6. Boundaries: What PID Does Not Settle
The synergy atom rests on contested ground: PID estimators disagree (Imin, Ibroja, Iccs, Blackwell redundancy yield different values for the same data), the informativeness preorder between an embodied human and a token distribution is unresolved, and the decomposition breaks down beyond two sources. The Synergy Test must report its estimator and show robustness across them.
The coupling–redundancy problem (added June 2026). An exact Gaussian stress test (research/gaussian-loop-model/ in the repository) exposed a structural difficulty with reading Φloop as the synergy of the poles’ current states: communication converts synergy into redundancy. Two poles that exchange messages every turn end up holding correlated estimates, and correlated poles are redundant, not synergistic — the model’s never-communicating pair carries ~50× the state-synergy of the same pair in tight exchange. Taken literally, current-state Syn(S, I; T) is maximized by poles that never talk — the opposite of what this appendix means by a live loop. The same test showed a pure-processor instrument contributes exactly zero synergy (data-processing inequality), and that same-kind sensors carry positive pooling synergy with no articulation at all. Repair candidates, in rising order of ambition: (a) define Φloop on the poles’ input channels — the sensor’s live stream and the instrument’s independent trace, which stay complementary — rather than their post-exchange states, which converge; (b) trajectory-level or ΦID-style dynamic synergy; (c) the counterfactual team advantage — the joint system’s information about T against the best pole running alone. Until one is adopted and tested, the identification Φloop ≡ Syn(S, I; T) names the quantity sought; the operationalization is an open problem.
Toward Testability
The following grounds this appendix in measurable quantities—produced through the Friction Test, where a second instrument (Gemini 3 Pro) critiqued and rebuilt these intuitions.

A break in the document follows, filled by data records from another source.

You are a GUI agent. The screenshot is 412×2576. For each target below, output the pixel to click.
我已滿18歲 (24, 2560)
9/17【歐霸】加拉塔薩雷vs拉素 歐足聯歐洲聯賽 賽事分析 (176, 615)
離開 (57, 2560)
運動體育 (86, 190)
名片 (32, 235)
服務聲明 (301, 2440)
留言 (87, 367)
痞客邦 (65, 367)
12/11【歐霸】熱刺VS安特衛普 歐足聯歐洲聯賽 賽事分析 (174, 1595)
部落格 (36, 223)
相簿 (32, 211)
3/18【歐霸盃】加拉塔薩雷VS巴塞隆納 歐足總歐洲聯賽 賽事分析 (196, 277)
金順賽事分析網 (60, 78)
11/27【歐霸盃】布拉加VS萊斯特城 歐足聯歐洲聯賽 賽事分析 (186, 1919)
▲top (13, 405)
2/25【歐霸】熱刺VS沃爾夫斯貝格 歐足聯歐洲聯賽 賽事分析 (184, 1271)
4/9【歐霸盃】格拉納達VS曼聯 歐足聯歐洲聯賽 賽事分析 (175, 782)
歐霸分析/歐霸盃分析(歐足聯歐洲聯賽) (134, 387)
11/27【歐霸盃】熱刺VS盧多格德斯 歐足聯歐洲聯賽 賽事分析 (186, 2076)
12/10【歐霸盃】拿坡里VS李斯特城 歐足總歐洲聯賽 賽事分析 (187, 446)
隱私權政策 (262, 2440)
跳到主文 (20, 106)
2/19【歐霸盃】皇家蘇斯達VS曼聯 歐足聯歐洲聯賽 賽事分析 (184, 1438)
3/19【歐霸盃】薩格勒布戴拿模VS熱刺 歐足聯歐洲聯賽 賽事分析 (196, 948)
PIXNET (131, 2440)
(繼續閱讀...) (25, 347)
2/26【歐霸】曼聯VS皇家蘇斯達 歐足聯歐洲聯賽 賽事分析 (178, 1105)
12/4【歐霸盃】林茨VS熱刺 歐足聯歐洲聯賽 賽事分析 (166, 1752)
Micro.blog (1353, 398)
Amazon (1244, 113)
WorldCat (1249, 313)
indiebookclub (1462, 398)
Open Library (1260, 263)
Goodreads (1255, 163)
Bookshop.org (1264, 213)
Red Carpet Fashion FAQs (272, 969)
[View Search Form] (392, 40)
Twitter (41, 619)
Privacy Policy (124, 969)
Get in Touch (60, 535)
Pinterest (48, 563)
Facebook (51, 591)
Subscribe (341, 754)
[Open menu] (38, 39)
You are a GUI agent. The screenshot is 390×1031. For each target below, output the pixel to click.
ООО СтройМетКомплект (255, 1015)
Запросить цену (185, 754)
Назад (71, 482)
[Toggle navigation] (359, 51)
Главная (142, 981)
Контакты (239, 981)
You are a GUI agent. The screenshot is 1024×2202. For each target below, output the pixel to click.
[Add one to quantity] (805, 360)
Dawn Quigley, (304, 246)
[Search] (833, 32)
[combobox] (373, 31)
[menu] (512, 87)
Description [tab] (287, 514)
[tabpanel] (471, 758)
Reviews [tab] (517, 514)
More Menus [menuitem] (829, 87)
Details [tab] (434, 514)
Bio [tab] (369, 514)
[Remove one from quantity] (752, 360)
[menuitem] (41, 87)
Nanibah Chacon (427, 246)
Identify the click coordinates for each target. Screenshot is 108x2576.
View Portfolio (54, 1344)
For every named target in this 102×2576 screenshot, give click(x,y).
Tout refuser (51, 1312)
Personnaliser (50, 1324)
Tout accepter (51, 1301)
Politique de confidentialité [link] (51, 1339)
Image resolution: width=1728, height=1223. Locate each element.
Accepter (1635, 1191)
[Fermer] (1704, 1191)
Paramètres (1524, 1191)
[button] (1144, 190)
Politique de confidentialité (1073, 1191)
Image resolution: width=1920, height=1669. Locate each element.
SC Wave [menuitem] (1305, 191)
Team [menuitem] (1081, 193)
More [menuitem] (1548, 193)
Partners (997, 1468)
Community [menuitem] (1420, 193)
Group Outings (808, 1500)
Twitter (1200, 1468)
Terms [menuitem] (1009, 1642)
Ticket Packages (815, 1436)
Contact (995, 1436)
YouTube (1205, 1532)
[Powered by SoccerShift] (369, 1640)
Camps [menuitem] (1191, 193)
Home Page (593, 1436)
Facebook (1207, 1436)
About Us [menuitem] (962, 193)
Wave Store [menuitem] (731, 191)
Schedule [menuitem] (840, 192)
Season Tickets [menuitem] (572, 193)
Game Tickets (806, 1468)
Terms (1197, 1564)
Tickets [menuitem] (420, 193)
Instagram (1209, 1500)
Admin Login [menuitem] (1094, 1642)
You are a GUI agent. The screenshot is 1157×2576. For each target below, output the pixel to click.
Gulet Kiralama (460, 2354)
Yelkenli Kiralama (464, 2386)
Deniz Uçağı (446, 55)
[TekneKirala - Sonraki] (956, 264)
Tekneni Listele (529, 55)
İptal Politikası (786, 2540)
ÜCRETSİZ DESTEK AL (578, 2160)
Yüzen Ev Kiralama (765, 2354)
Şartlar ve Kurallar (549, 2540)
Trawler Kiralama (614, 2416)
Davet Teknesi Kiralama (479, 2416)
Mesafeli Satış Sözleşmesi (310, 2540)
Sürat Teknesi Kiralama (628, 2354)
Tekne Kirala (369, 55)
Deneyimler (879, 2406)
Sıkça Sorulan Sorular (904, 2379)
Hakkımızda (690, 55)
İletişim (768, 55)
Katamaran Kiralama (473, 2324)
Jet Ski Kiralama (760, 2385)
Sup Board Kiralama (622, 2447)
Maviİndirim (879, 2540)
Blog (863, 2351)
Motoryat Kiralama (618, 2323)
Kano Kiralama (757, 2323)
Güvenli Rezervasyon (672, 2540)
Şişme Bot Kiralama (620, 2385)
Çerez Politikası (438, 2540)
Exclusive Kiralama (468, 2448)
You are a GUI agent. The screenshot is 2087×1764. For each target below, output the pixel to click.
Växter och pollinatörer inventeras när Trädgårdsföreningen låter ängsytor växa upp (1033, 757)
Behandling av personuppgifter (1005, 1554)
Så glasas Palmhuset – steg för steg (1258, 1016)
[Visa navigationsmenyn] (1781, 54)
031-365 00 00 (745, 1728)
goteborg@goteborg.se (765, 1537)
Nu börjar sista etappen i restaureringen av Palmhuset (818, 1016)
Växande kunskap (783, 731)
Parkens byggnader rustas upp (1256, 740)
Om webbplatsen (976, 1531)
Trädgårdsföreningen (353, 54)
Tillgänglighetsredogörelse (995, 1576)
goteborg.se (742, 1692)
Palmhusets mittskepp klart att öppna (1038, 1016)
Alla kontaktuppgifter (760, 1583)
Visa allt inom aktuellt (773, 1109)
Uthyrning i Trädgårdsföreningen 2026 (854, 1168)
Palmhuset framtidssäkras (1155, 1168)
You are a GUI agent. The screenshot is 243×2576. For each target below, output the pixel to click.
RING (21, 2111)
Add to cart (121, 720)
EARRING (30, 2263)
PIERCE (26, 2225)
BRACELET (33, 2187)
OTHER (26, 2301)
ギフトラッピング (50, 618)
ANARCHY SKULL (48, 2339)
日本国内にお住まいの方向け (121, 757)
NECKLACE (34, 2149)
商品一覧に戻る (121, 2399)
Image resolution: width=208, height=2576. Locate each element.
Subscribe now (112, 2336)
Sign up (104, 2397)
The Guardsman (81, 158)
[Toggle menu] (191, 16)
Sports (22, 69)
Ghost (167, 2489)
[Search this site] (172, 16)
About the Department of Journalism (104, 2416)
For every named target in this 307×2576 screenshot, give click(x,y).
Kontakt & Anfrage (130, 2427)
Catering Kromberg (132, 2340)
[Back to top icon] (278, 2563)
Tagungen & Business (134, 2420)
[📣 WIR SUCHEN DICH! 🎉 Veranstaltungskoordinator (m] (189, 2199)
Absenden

The Semantic PID Control Loop
To make the synergy measure operational, we define the human as a PID controller in semantic embedding space. Let the human’s desired concept be a high-dimensional embedding vector Htarget ∈ ℝd. Let the AI’s text output at turn t be embedded as vector Mout(t) ∈ ℝd.
The Semantic Error e(t) is defined via cosine distance:
e(t) = 1 − (Htarget · Mout(t)) / (‖Htarget‖ ‖Mout(t)‖)
The human adjusts their next prompt as a corrective force u(t) based on PID dynamics:
u(t) = Kp e(t) + Ki ∫0t e(τ) dτ + Kd de(t)/dt
Kp (proportional): the human’s immediate correction based on current error. Ki (integral): accumulated frustration when the AI has been missing the point across turns. Kd (derivative): backing off corrections when the AI is rapidly converging.